6. Advantages, Limitations, and Future Research
Distributionally-robust nonlinear steering offers enhanced out-of-sample and finite-sample safety guarantees compared to classical stochastic MPC and scenario-based MPC, particularly when the true disturbance distribution is unknown or changed from that assumed during controller design. Key points:
Advantages
- Finite-sample coverage and quantifiable robustness to distributional shift (Nemmour et al., 2022, Zhong et al., 2023, Nemmour et al., 2021).
- Applicability to general nonlinear, nonconvex constraints via MMD kernels or gradient-norm regularization.
- Convex reformulations and efficient solvers for tube-based, constraint-tightened MPC.
- Data-driven ambiguity tuning, with bootstrap schemes for kernel/MMD sets.
- Predictable and safe performance when combined with robust adaptive elements (e.g., L₁-adaptive control for covariance steering (Gahlawat et al., 4 Sep 2025)).
Limitations
- Local linearization restricts guarantee strength to small error/tube regimes in strongly nonlinear systems (Zhong et al., 2023, Zhong et al., 2022).
- Solving a sequence of nonlinear or conic programs online increases computational burden, especially with inner maximization over distributions.
- Scenario or sample complexity may become high for stringent risk levels.
- Wasserstein radii for high-dimensional disturbances scale poorly (O(4)), whereas MMD sets achieve dimension-independent O(5) rates (Nemmour et al., 2022).
Research Directions
- Extensions to higher-order convexification (e.g., DDP), φ-divergence ambiguity, or infinite-horizon problems.

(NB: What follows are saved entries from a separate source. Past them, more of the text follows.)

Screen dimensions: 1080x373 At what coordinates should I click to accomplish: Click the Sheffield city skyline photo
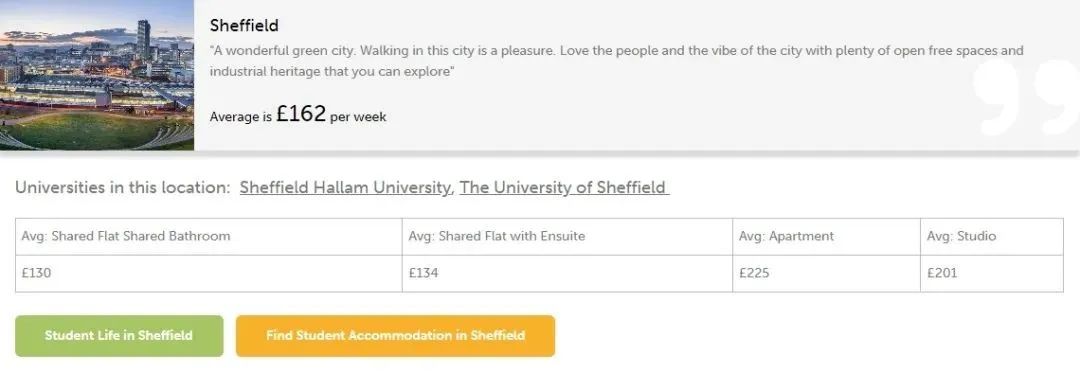[96, 74]
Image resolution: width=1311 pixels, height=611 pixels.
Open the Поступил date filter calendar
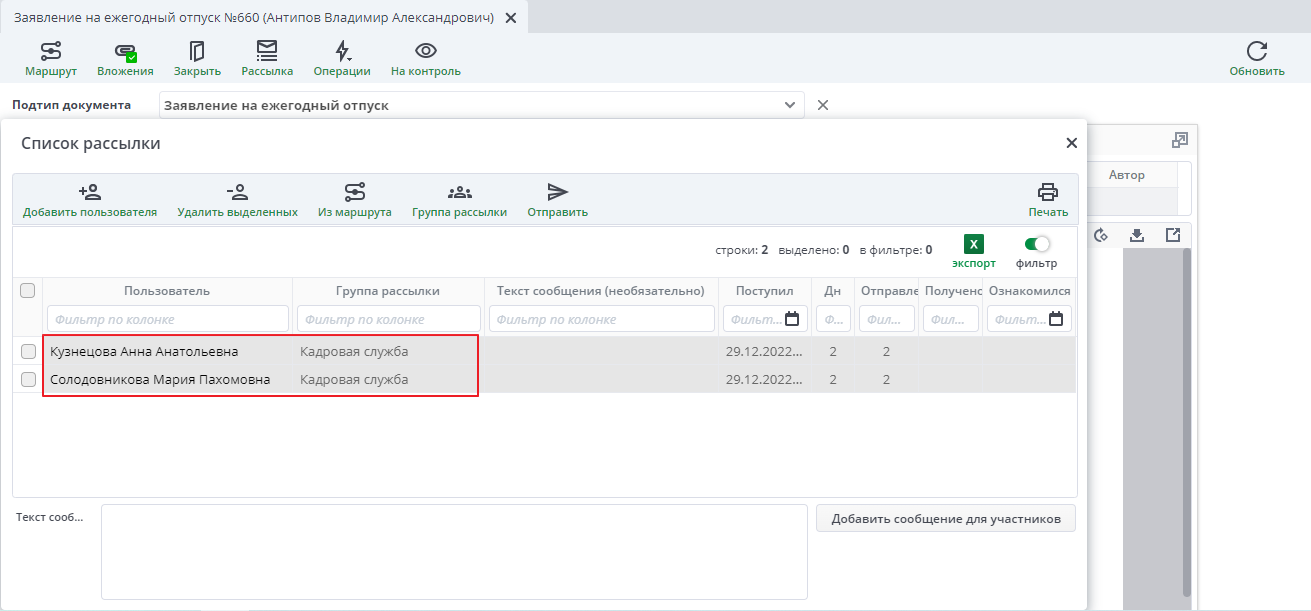tap(792, 320)
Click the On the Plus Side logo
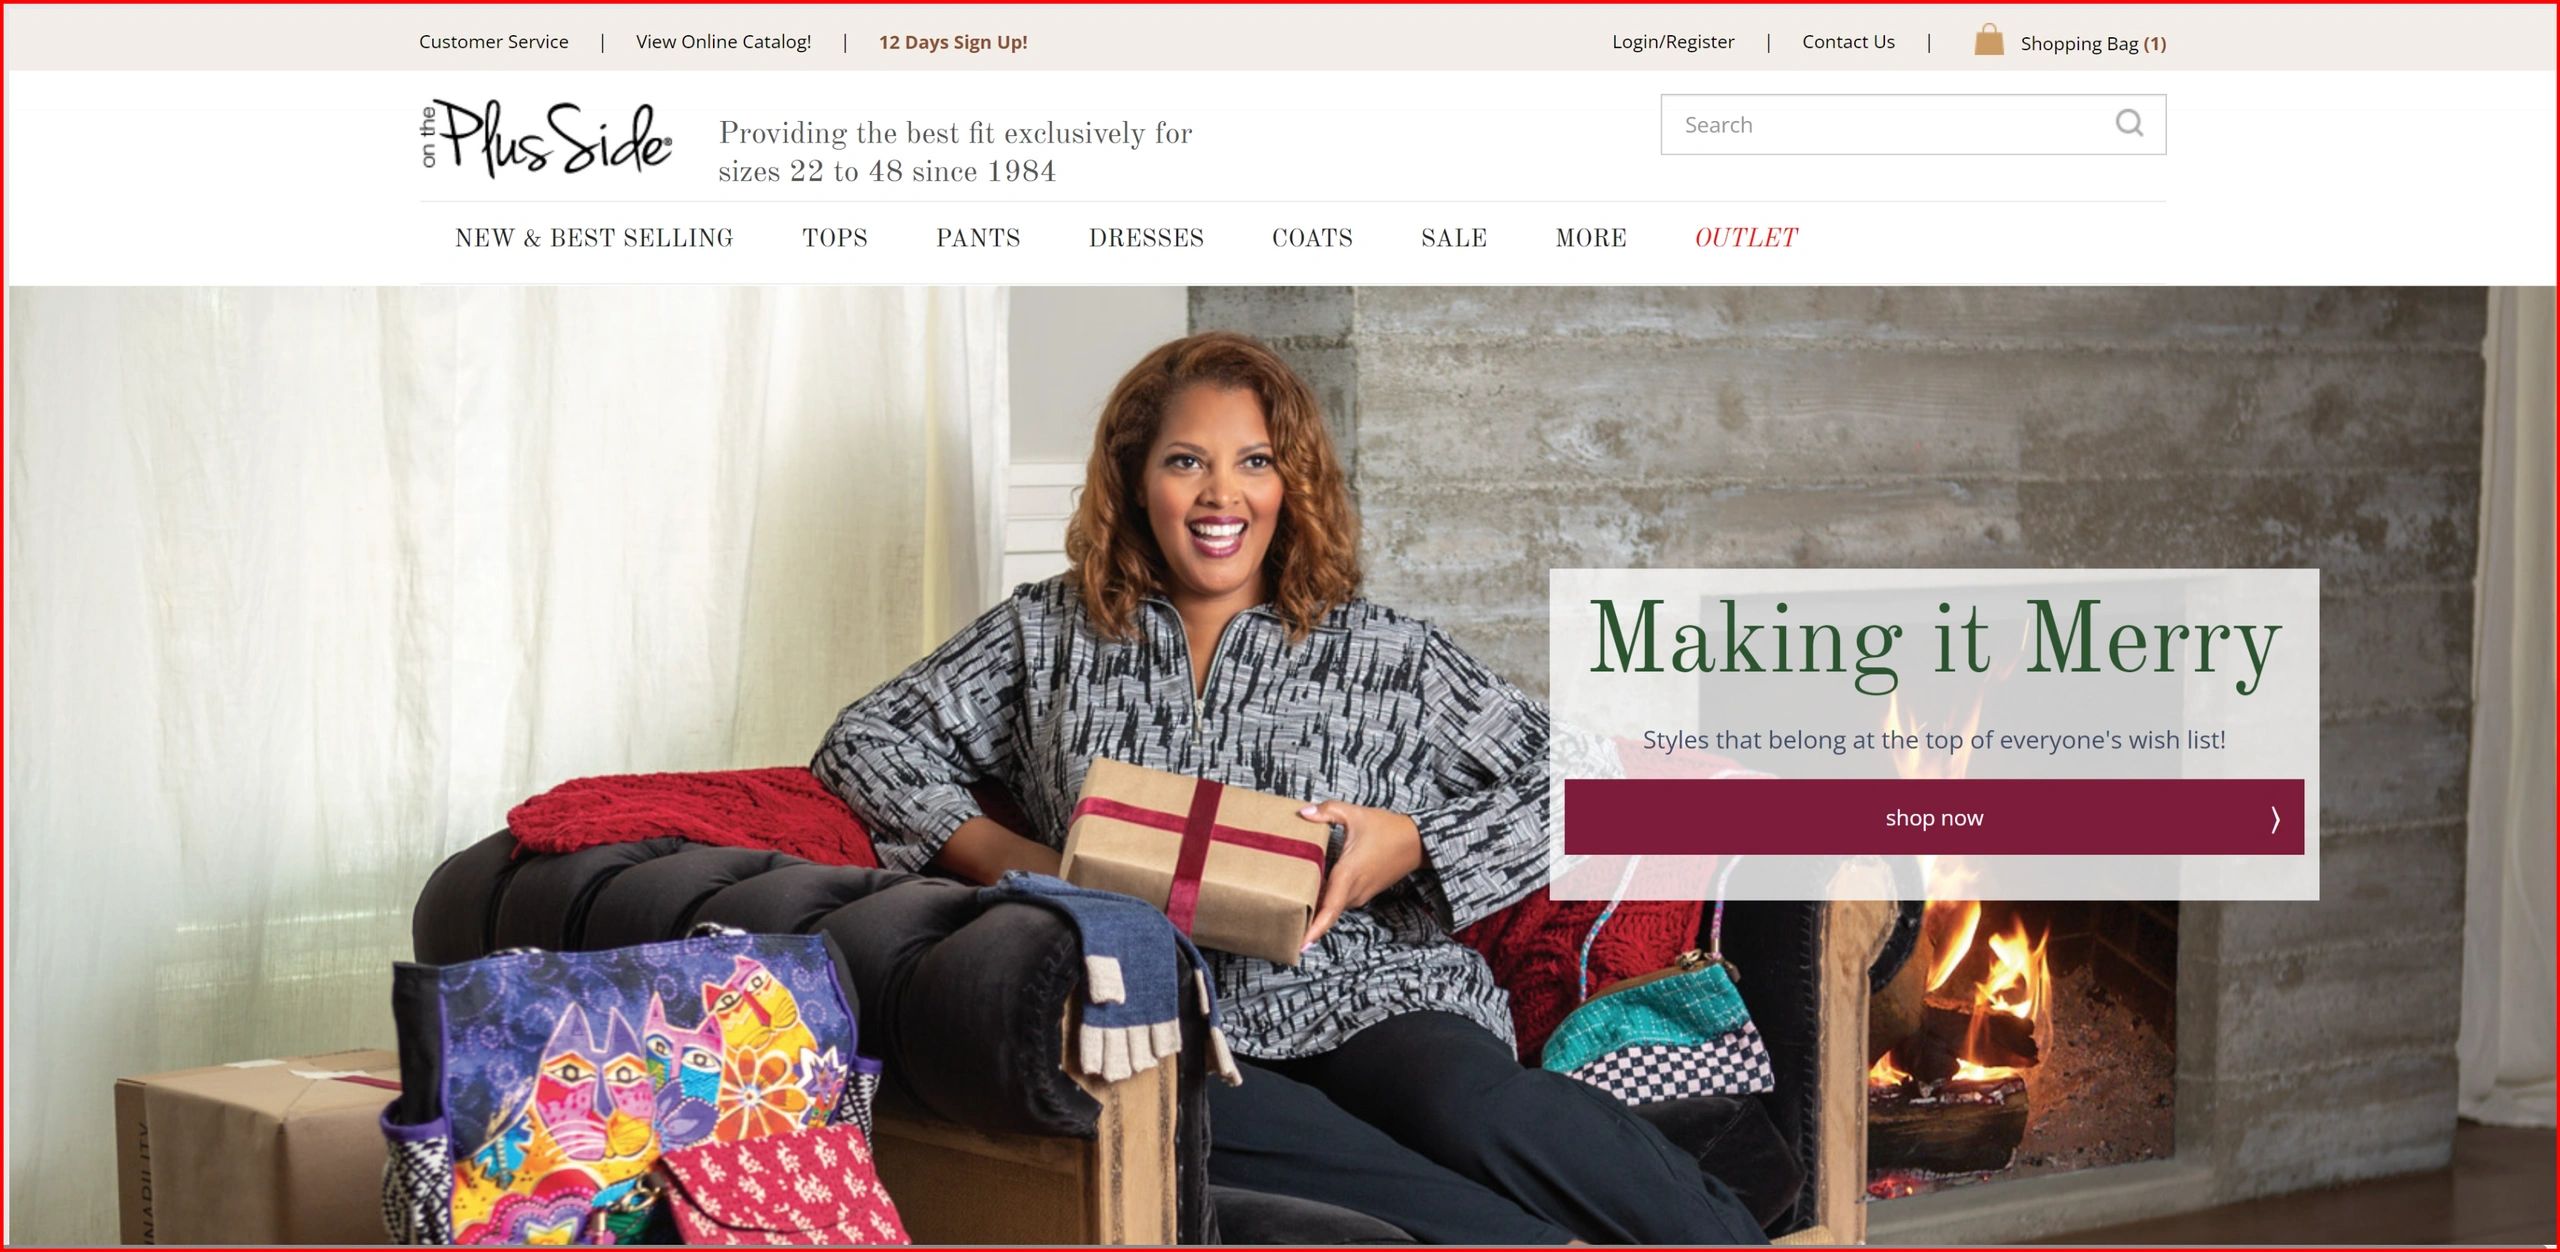Viewport: 2560px width, 1252px height. pyautogui.click(x=546, y=139)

- Kernel approximation techniques to lower computational cost in MMD-DRCCP.
- Integration with online learning for adaptive radius shrinking as more data become available.
- Hybridization of adaptive robust and distributionally-robust schemes for systems with mixed epistemic and aleatoric uncertainty (Gahlawat et al., 4 Sep 2025).
7. Summary Table of Key Methodological Features
| Approach | Ambiguity Set | Tractability/Algorithm | Reference |
|---|---|---|---|
| Tube-based DR-MPC (linearized) | Wasserstein, moment | Convex QP/SOCP; feedback tightening | (Zhong et al., 2022, Zhong et al., 2023) |
| MMD-DRCCP | MMD kernel ball | RKHS/convex program; kernel methods | (Nemmour et al., 2022, Nemmour et al., 2021) |
| Moment-based cone tightening | Mean/covariance | Linear tightening; Calafiore–El Ghaoui | (Safaoui et al., 2021, Renganathan et al., 2022) |
| Adaptive covariance steering | Wasserstein (cert.) | L₁-adaptive + DR-CVaR/MILP | (Gahlawat et al., 4 Sep 2025) |
In conclusion, distributionally-robust nonlinear steering combines data-driven and structural robustness, offering tractable and statistically rigorous safety envelopes for uncertain nonlinear systems with broad applicability to process control, robotics, and autonomous systems (Zhong et al., 2022, Zhong et al., 2023, Nemmour et al., 2022, Nemmour et al., 2021, Gahlawat et al., 4 Sep 2025).